Open any "Gen Z slang" listicle and you'll find the same handful of words — slay, no cap, bussin, tea, fire, cap — presented like they were born on TikTok in the 2020s. They weren't. Most of them are African American Vernacular English (AAVE), a full, structured dialect of English with its own grammar and history, spoken for generations before a single one of these words trended.
A peer-reviewed study in the Journal of Sociolinguistics (Ilbury, "'Gen Z Language? Y'all Mean AAVE'") makes the case directly: labelling AAVE terms as "TikTok language" or "Gen Z slang" erases their origin as a Black variety of English — and lets everyone use the words while crediting no one.
Here's a straight accounting — word, and where it actually comes from.
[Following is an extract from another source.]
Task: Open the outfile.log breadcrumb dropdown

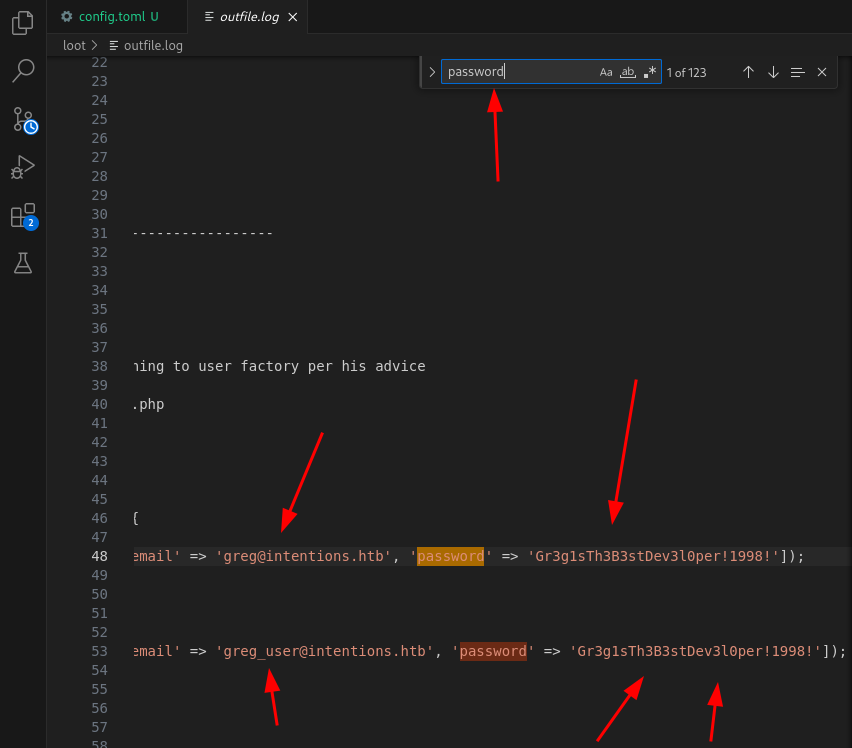Action: pos(152,45)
- No cap — "no lie." Traced by Dictionary.com to Black slang from the early 1900s, carried through generations of hip-hop before "no cap" went mainstream.
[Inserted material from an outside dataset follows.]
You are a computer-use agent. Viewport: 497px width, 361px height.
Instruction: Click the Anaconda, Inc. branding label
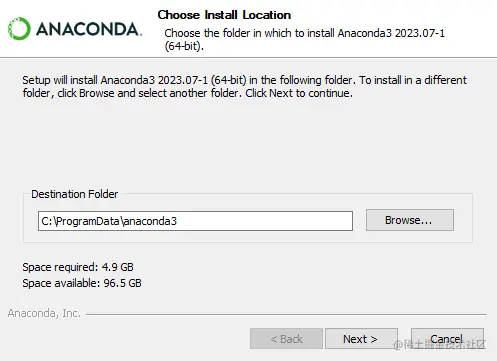(x=44, y=313)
- Cap / capping — lying, or to lie. Same root as "no cap"; Merriam-Webster lists it as African American English.
- Bussin — extremely good, usually food. Long-used AAVE, popularised further by TikTok food videos.
- Fire — excellent. AAVE and hip-hop vocabulary going back decades, describing anything genuinely impressive.
- Finesse — to obtain something through skill or hustle. Long-standing AAVE usage, spread further by hip-hop.
- Shade / throwing shade — a subtle insult. Coined in Black and Latino LGBTQ+ ballroom culture (see our piece on ballroom origins) before crossing into wider slang.
- Receipts — proof, usually screenshots. AAVE usage for "evidence," adapted for the screenshot era.
- Pressed — visibly upset or bothered. AAVE.
- Petty — deliberately, enjoyably small-minded in a dispute. Long-standing AAVE usage.
- Salty — bitter or annoyed, especially about losing. AAVE, decades old.
- Thirsty — desperate for attention. AAVE-rooted, in wide use long before "thirst trap" existed.
None of this means the words are off-limits to anyone — language spreads, that's how it works. It means crediting where they came from costs nothing, and gets the story right. We do it on the word pages too, in the Origin section of each entry.